5411 sayılı Bankacılık Kanunu’nun 143. Maddesinin altıncı fıkrasına yönelik daha önce de bir iptal başvurusu yapılmış (E. 2019/55, K.2020/44, T. 10.09.2020) o tarihte hükümde Varlık Yönetim Şirketlerine “kuruldukları takvim yılı ve bunu izleyen beş yıl süresince” bir muafiyet tanındığından Anayasa Mahkemesi bunu Anayasaya aykırı görmemişti.

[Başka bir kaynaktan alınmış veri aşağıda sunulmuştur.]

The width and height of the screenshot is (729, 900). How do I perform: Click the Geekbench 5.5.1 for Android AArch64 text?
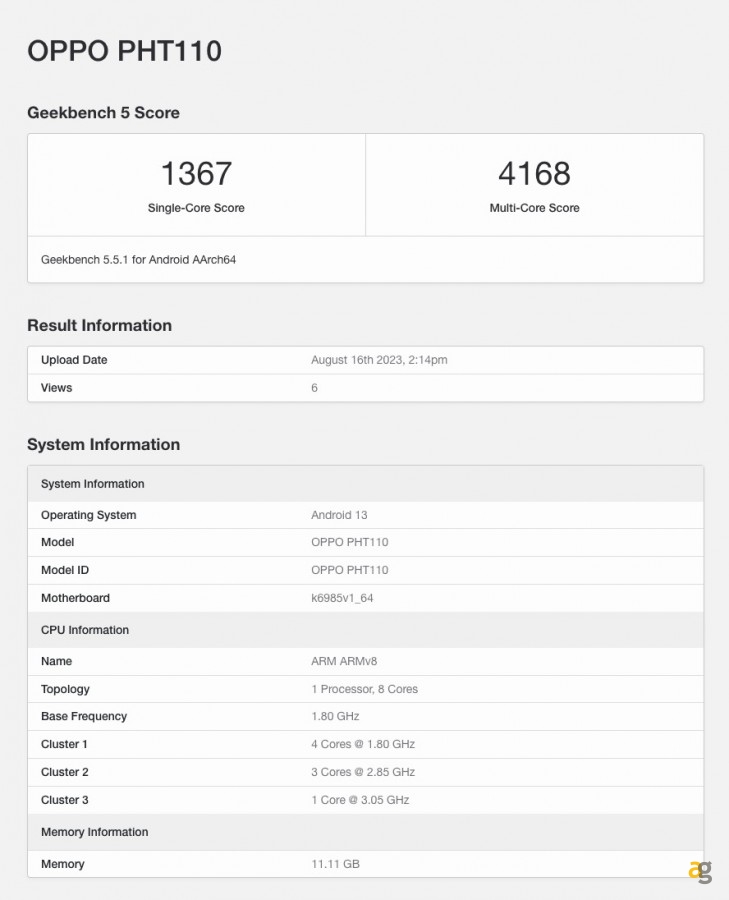(138, 259)
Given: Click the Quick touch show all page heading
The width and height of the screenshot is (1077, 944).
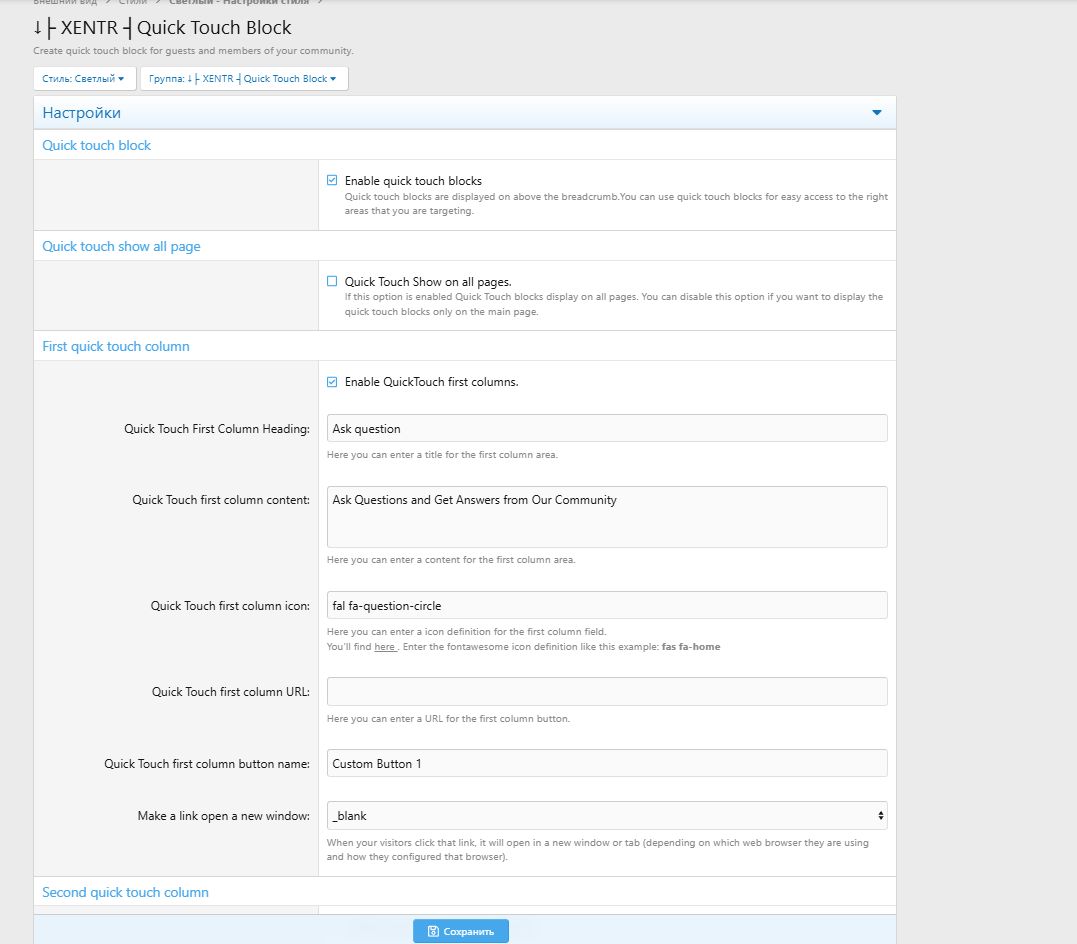Looking at the screenshot, I should click(121, 246).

Ancak daha sonra 14/10/2021 tarih ve 7338 sayılı Vergi Usul Kanunu ile Bazı Kanunlarda Değişiklik Yapılmasına Dair Kanun’un 58. maddesi ile 5411 sayılı Kanun’un 143. maddesinin altıncı fıkrasında yer alan “kuruldukları takvim yılı ve bunu izleyen beş yıl süresince” ibaresi fıkradan çıkarılarak süresiz bir muafiyet getirilmiştir. 

Yerköy Asliye Hukuk Mahkemesi bakmakta olduğu alacak davasında davacı varlık yönetim şirketini kendisi adına tahakkuk ettirilen harçtan istisna tutan hükmün süresiz hale getirilmesinin  bu şirketlere imtiyaz tanınması anlamına geldiğinden Anayasa’nın 2., 10. ve 73. maddelerine aykırılığını ileri sürülerek iptaline karar verilmesi talebi ile Anayasa Mahkemesine itiraz yoluna başvurmuştur.

Anayasaya aykırılık sorununu inceleyen Anayasa Mahkemesi:

“Varlık yönetim şirketlerinin yaptıkları işlemlerin ve bunlarla ilgili düzenlenen kağıtların 492 sayılı Kanun”a göre ödenecek harçlardan süresiz olarak istisna tutulmuş olması varlık yönetim şirketleri lehine, diğer teşebbüsler aleyhine önemli bir avantaj teşkil etmektedir. Bu avantaj varlık yönetim şirketleri bakımından giderlerinin azaltılması suretiyle kar oranlarının artması anlamına gelmektedir. Bu şirketlerin kurulmasının teşvik edilmesi için kuruluştan itibaren belirli süre ile sınırlı olarak bunlara harç istisnası tanınması makul olsa da bunun sürekli hale getirilmesi diğer teşebbüsler aleyhine orantısız bir avantajın oluşmasına yol açmaktadır. Ticari hayatta kârlılık esasına göre faaliyet gösteren teşebbüsler arasında varlık yönetim şirketleri lehine süreklilik arz eden bir farklılığın orantılı olmadığı kanaatine varılmıştır.

Açıklanan nedenlerle kural, Anayasa’nın 10. ve 73. maddelerine aykırıdır. İptali gerekir.”